start Passage provided

Question: Can a similar analysis show that ($\mathcal N=4,8$) SUGRA is two-loop renormalisable?

As far as I know, the two-loops (and three- and four-loops) renormalisability of supersymmetric quantum gravity has been established by computing certain tree-level graphs and using the optical theorem or similar techniques. I guess that enumerating all possible counter-terms to three and four-loops is very cumbersome, but to two-loops it seems feasible. I don't know whether this has been attempted and the analysis was inconclusive (not enough symmetries to rule out all possibilities), or whether the computation is just so cumbersome it is now worth it. It seems to be a very direct approach, so it would be nice if it could be done.

This post imported from StackExchange Physics at 2018-03-25 20:23 (UTC), posted by SE-user AccidentalFourierTransform
asked Mar 23 in Theoretical Physics by AccidentalFourierTransform (480 points) [ no revision ]
retagged Mar 25

2 Answers

+ 4 like - 0 dislike

I think you're either misusing the word "renormalizable" or using it in a very old-fashioned way. Perturbative quantum gravity is renormalizable at all loop orders in the sense that divergences can be removed by the addition of local counterterms. Like all EFTs for which the leading interaction is irrelevant (in this case the Einstein-Hilbert term) such counterterms are necessarily higher order in the derivative expansion. The claim about pure gravity is that it is finite at one-loop, meaning that there are no UV divergent one-loop amplitudes. 

One can show that in \(d=4\) for \(\mathcal{N}\geq 1\)supersymmetry, pure supergravity is also finite at two-loops. Let's be clear what this means, it says that any two loop amplitude calculated with vertex factors from the supersymmetrization of the Einstein-Hilbert action is non-divergent if calculated with a supersymmetry preserving regulator. One way to show this is by a combination of counterterm analysis and on-shell methods. You begin by showing that the only possible counterterm would have to be a supersymmetrization of \((R_{\mu\nu\rho\sigma})^3\)and then show that no such supersymmetrization exists. A very efficient way to do the second step is to first see that such a counterterm would produce tree-level on-shell 3-point amplitudes for three gravitons with helicity assignments \((+2,+2,+2)\). However, such an amplitude can never satisfy the on-shell supersymmetry Ward identities and therefore cannot be present in a supersymmetric model.

end Passage provided
start Supplied information

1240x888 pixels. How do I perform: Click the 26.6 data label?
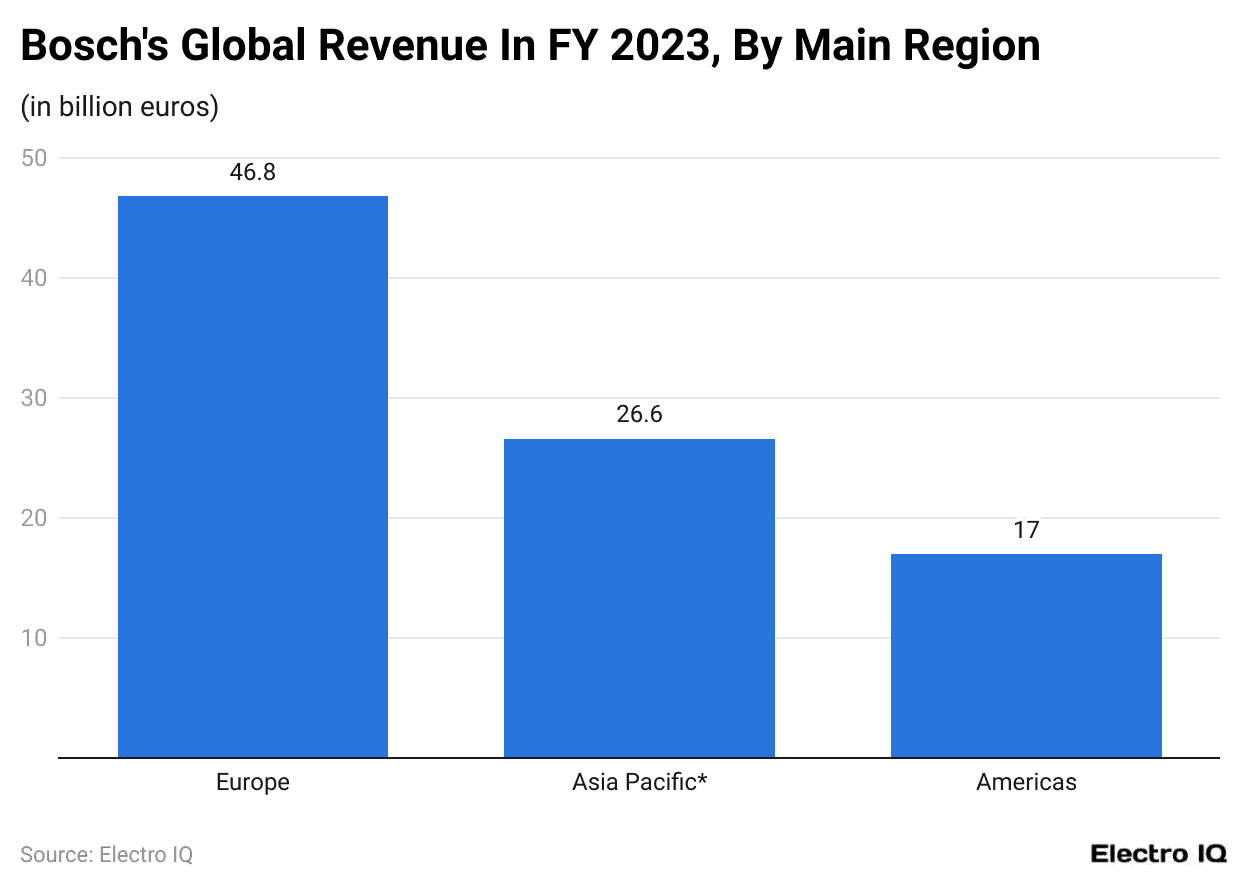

end Supplied information

• [Set of tasks]:
1 - In the supergravity thread, what helicity assignments would the tree-level on-shell three-graviton amplitude produced by the counterterm have?
2 - Say whether each statement agrees with the supergravity thread, and quote the deciding words for each.
(a) Perturbative quantum gravity is renormalizable at all loop orders in the sense that divergences can be removed by adding local counterterms.
(b) The thread shows three answers.
(c) The only possible two-loop counterterm would have to be a supersymmetrization of the Einstein-Hilbert term.
3 - The question in the supergravity thread says that the renormalisability of supersymmetric quantum gravity has been established by computing certain tree-level graphs. List every loop order for which it says this.

• [Answers to the exercise]:
1 - \((+2,+2,+2)\)

2 -
(a) Yes: "Perturbative quantum gravity is renormalizable at all loop orders in the sense that divergences can be removed by the addition of local counterterms."
(b) No: "2 Answers"
(c) No: "the only possible counterterm would have to be a supersymmetrization of \((R_{\mu\nu\rho\sigma})^3\)"

3 - Two loops, three loops, four loops